「年寄はね、何でも自分の若い時の生計を覚えて居て、同年輩の今の若いものも、万事自分のして来た通りにしなければならない様に考える」

- 1867年2月9日~1916年12月9日(49歳没)
- 日本出身
- 小説家、評論家、英文学者
原文
「年寄はね、何でも自分の若い時の生計を覚えて居て、同年輩の今の若いものも、万事自分のして来た通りにしなければならない様に考える」
解説
この言葉は、年長者は自分の若い頃の経験や生活様式を基準にして、現代の若者にも同じやり方を求めがちであるという人間心理を指摘している。ここでいう「生計」は単に生活費のやりくりだけでなく、暮らし方や価値観全般を含む。漱石は、年長者が無意識のうちに過去の経験を絶対視し、時代や環境の変化を軽視する傾向を批判している。

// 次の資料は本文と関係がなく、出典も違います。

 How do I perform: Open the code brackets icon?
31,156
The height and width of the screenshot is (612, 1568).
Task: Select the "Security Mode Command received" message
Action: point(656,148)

明治期は急速な近代化の時代であり、生活水準、職業、教育制度が大きく変わっていた。しかし、年長世代の中には、自分の経験則を唯一の正解とみなし、若者に押し付ける態度を取る者も多かった。漱石は、この姿勢が世代間の摩擦を生み、時代の進歩を阻害する可能性を見抜いていた。
現代においても、この現象は職場での古いやり方の強制や、家庭内での価値観の押し付けとして見られる。特に技術や社会構造が急変する時代では、過去の成功体験が必ずしも現在に通用しないことが多い。漱石のこの言葉は、世代間の理解と柔軟な価値観の必要性を鋭く示している。